No longer the subject of derision or victim of hyperinflation, the shekel is now among the strongest currencies in the world. For the first time in years, businesses and real estate agencies that once dealt only in dollars are now instead setting their rates to the shekel.
Overall, the transition to a shekel economy is good news for Israel, said Jospeh Zeira, a professor of economics at Jerusalem's Hebrew University. Zeira said it reflects a strong economy that is attracting investment from abroad.
"It means that we are less dollarized," he said. "It shows the public has a lot of confidence in our currency."
But the ever-plunging U.S. dollar is a mixed bag for Israelis.
While the strong shekel has meant more buying power for Israeli consumers, American immigrants with salaries or pensions in dollars have seen the value of their monthly checks shrink dramatically, Israel's export industry stands to lose greatly and even the Israeli military is grappling with the reduced value of the U.S. aid dollars it receives.
Over the past two years, the dollar has dropped against the shekel by about 25 percent -- 13 percent in the past six months. The shekel currently stands at 3.60 against the dollar.
An e-mail joke making the rounds in Israel shows a picture of the U.S. dollar with this subject line: "The new 3 shekel note."
In Israel's export industry, businessmen say the industry stands to lose $2 billion to $3 billion because of the plummeting dollar. Israel has a very small domestic market, and exports comprise nearly half of the country's gross domestic product.
In an apparent effort to soften the effects of the falling dollar, the Bank of Israel increased interest rates by a significant half-percent last week.
American immigrants who retired to Israel and are living off their dollar savings and pensions are surprised to find themselves in unexpected financial circumstances. Some say they are curtailing their travel plans and avoiding restaurants.
Simmy Friedman and his wife, Dorothy, recent retirees from Florida, made aliyah in September 2006. They say they have not changed their spending habits but do feel the impact of the new situation.
"When we came the shekel was 4.34 [to the dollar], and that is what we predicated our living expenses on," Friedman said. "We are extremely happy here and would not have changed our minds" about coming, "but it definitely impinges on our budget."
Describing the process of converting his monthly Social Security check for a dwindling amount of money, he said, "It's a serious, serious problem."
High-tech companies that raise money and set their budgets in dollars also are feeling the crunch.
"Most of them are dollar-based companies -- everything they do is abroad except for their research and development, which is done by a workforce here paid in shekels," said Aaron Katsman, the managing director of Israelnewsletter.com, a financial newsletter that focuses on Israeli companies that trade in the United States. "Their expenses have risen dramatically because their labor costs have risen dramatically as they convert their funds to shekels.
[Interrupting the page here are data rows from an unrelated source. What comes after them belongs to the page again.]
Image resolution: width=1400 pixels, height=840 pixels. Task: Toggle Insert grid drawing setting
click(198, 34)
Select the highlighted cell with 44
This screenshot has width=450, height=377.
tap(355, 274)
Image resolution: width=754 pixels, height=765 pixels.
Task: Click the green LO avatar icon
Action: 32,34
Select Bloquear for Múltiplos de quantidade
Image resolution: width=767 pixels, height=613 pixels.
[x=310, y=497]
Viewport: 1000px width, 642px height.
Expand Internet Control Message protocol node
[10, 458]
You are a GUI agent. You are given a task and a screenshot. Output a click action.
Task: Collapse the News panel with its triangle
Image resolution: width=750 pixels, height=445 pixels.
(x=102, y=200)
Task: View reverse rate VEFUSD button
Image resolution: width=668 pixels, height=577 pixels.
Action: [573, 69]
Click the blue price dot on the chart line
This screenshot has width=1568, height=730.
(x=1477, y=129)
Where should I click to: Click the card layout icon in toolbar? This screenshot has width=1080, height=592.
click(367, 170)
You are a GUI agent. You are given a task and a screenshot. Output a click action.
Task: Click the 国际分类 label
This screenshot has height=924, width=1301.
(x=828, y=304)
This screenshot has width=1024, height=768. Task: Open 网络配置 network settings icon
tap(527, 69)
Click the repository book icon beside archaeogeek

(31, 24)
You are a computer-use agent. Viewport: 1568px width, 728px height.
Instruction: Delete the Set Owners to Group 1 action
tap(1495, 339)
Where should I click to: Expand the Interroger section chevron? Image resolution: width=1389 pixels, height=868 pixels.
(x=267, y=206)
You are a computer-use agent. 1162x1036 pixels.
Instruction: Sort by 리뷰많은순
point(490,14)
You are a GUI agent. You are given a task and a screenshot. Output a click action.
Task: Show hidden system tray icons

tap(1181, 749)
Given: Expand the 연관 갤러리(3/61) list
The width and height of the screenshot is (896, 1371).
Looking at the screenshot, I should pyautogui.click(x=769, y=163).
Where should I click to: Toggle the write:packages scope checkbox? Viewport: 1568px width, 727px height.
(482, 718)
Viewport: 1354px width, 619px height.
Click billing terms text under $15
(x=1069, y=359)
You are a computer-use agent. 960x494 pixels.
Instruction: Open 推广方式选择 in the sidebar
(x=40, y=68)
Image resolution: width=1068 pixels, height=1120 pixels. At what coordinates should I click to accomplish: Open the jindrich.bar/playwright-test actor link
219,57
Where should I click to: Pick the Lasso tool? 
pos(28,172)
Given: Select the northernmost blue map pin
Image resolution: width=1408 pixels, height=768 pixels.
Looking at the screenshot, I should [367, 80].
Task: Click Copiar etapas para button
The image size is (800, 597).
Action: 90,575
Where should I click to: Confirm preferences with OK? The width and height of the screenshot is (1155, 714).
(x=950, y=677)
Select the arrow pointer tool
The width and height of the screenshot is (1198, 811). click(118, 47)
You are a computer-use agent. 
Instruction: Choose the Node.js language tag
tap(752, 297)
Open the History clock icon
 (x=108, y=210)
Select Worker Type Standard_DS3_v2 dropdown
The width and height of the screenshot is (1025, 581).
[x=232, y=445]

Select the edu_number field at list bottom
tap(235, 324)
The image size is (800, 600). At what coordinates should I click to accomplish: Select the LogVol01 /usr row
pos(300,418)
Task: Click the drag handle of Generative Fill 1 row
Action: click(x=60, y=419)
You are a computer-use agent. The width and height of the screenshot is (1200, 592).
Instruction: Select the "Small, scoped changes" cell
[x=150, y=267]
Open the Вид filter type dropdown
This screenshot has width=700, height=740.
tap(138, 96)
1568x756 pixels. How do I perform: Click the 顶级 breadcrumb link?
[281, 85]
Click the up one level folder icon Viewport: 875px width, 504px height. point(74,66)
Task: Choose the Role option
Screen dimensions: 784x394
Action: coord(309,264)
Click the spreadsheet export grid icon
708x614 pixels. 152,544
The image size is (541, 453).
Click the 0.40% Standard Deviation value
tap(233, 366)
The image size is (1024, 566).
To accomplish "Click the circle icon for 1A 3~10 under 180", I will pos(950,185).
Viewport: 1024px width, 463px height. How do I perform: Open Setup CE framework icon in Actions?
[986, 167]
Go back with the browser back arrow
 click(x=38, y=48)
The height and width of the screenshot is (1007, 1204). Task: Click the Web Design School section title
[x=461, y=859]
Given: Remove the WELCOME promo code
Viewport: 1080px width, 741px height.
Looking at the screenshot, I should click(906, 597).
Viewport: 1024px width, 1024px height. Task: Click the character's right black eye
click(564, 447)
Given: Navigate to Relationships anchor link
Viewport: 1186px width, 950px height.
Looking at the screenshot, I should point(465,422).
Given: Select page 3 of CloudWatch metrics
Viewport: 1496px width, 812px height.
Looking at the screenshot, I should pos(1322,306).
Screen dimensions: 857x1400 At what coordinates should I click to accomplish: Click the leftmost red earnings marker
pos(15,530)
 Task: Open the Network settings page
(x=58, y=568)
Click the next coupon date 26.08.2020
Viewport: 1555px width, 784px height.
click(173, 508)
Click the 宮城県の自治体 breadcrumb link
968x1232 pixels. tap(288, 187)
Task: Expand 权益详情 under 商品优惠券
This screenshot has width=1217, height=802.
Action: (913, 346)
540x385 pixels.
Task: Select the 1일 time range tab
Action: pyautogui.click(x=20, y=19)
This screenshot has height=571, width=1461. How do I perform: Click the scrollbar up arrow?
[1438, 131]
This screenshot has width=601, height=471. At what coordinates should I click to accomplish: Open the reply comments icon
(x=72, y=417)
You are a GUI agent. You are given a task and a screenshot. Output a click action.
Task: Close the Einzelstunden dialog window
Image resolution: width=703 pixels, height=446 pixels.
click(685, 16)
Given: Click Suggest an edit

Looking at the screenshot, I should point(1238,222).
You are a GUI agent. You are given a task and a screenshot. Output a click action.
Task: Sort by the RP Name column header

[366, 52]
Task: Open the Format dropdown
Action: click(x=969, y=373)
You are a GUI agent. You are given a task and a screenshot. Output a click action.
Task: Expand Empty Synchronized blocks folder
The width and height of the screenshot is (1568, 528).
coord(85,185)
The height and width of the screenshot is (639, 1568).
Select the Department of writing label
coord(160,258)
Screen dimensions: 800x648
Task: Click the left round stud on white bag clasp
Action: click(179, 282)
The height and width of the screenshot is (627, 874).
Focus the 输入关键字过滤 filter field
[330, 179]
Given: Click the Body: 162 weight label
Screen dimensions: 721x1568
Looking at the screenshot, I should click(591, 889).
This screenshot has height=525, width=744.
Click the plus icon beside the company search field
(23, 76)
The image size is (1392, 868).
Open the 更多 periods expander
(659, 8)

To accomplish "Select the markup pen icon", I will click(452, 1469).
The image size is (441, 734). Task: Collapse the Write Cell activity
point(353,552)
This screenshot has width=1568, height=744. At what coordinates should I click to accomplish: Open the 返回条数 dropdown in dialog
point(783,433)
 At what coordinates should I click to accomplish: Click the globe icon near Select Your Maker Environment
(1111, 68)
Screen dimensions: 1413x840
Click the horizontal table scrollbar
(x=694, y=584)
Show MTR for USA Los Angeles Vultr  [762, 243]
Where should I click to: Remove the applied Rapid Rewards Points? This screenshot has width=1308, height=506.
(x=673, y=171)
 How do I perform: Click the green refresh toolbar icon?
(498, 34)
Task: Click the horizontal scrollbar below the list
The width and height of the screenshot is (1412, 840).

"We see in their earnings reports and every quarter that people are complaining," he said.
New start-up companies in particular are hurting because suddenly their projected costs are askew, Katsman said, making it difficult to plan for the future and raise money.
One recent American immigrant who kept his U.S. job in the high-tech industry when he moved to Israel said he is especially feeling the weakness of the dollar now that he is buying a home here. But the immigrant, who asked not to be named, said he is not looking to switch jobs just because of the dollar's weakness.
"Israel-based jobs still don't come close to the salaries of an American job at this point," he said. "If they did, no immigrants would still be working in America."
Shlomo Namdar-Kaufman, who owns and runs an industrial design firm in Tel Aviv, started charging clients in shekels for the first time about two months ago.
"People are going over to shekels because they see it's more stable," he said. "People are saying, 'I pay salaries, taxes and materials in shekels. It's time to stop speculating on the dollar.'"
Imported goods into Israel are now cheaper, and for the consumer that means savings, including cheaper big-ticket electronic items like TV sets and washing machines.
People whose rent has been linked to the dollar find themselves paying less rent every month. Landlords are responding by setting new leases in shekels.
Prices of apartments and houses for sale still are mostly set in dollars, but they have risen to match the fall in the dollar's value.
High-ranking army officers have expressed concerns that the defense budget, and therefore Israel's preparedness for war, might be harmed because of the dollar's drop.
One senior officer told the Jerusalem Post the army could lose $500 million from its current budget because of the reduced value of the dollar combined with a rise of fuel prices. He said the army has delayed converting U.S. aid money into shekels because of the low rate of exchange.
Sever Plocker, writing in Israel's daily Yediot Achronot, told Israelis to welcome the plummeting dollar instead of wringing their hands over what it all means.
"These fluctuations are a blessing. They liberate the Israeli public from its strange addiction to the dollar," he wrote. "Our hair will turn white if we attempt to predict what will happen to the dollar tomorrow or two days from now. Forget about the dollar, Israelis. Stick to the shekel."
Zeira, the economist, said this is the right response.
"My only advice is to move to the shekel," he said. "It's a better currency and it's ours."